- Passage given:
[BEGIN]

Ask HN: Is software engineering a dying field? - aliuqet
Sooner or later our over-dependence on fossil fuels will have to end. While renewables will help us, our energy demands will likely have to decrease significantly. Since most of computer science is very energy intensive, will the use of software engineering&#x2F; technology decrease?
======
JamesBarney
You've chained together several assumptions I don't think are correct.

> Sooner or later our over-dependence on fossil fuels will have to end.

This could be in a very long time.

> While renewables will help us, our energy demands will likely have to
> decrease significantly.

I doubt we will respond to climate changes if this is a requirement. More
likely we respond with carbon sequestration, climate engineering, capturing,
and clearning fossil fuels.

> Since most of computer science is very energy intensive, will the use of
> software engineering/ technology decrease?

[END]

- Records supplied:
[BEGIN]

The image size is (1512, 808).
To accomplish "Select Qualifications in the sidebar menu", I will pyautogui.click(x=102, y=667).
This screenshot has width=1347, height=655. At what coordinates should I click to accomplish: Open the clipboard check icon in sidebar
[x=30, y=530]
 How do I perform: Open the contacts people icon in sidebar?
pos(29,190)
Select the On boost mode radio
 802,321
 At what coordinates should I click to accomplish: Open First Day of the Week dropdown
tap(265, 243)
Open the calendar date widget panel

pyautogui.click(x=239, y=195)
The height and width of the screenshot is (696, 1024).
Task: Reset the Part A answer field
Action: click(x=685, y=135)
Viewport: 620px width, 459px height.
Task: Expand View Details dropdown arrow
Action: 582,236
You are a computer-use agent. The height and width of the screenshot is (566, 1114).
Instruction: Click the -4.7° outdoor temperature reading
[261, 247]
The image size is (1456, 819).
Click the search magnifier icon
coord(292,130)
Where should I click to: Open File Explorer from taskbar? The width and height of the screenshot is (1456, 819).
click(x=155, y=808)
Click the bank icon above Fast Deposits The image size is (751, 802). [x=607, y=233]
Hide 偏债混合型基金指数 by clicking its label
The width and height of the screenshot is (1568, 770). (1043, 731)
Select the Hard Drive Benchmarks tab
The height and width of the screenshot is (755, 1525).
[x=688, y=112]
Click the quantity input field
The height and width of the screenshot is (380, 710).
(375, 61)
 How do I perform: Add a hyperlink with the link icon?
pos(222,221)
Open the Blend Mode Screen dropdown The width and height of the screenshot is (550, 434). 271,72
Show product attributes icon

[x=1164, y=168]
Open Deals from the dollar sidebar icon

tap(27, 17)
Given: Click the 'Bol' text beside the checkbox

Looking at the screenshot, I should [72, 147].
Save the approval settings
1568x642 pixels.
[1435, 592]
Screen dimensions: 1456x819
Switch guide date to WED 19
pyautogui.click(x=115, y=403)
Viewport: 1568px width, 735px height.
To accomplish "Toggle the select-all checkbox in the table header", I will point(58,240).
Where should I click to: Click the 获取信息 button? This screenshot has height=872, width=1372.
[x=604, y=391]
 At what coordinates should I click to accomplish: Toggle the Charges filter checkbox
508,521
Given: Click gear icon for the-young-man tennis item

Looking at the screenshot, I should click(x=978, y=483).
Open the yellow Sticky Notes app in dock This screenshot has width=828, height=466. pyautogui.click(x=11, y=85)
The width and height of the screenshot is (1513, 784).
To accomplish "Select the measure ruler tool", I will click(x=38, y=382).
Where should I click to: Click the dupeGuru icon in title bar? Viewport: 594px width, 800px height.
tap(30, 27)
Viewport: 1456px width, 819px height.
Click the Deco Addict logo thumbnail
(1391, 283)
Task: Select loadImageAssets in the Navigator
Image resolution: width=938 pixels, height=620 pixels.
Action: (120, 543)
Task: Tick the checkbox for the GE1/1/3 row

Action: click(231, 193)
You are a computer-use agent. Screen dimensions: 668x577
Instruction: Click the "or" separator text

[END]

- What to work on:
[A] According to the thread on whether software engineering is dying, why might the use of software engineering and technology decrease?
[B] In the thread on whether software engineering is dying, condense the paragraph beginning "Sooner or later our over-dependence" into a short list of its main points.
[C] Write out the part of the thread on whether software engineering is dying from "I doubt we will" to "clearning fossil fuels.".

- The answers:
[A] Most of computer science is very energy intensive.

[B]
- Our over-dependence on fossil fuels will eventually have to end.
- Renewables will help, but energy demands will likely need to drop significantly.
- Because most of computer science is very energy intensive, the use of software engineering and technology may decrease.

[C]
I doubt we will respond to climate changes if this is a requirement. More
likely we respond with carbon sequestration, climate engineering, capturing,
and clearning fossil fuels.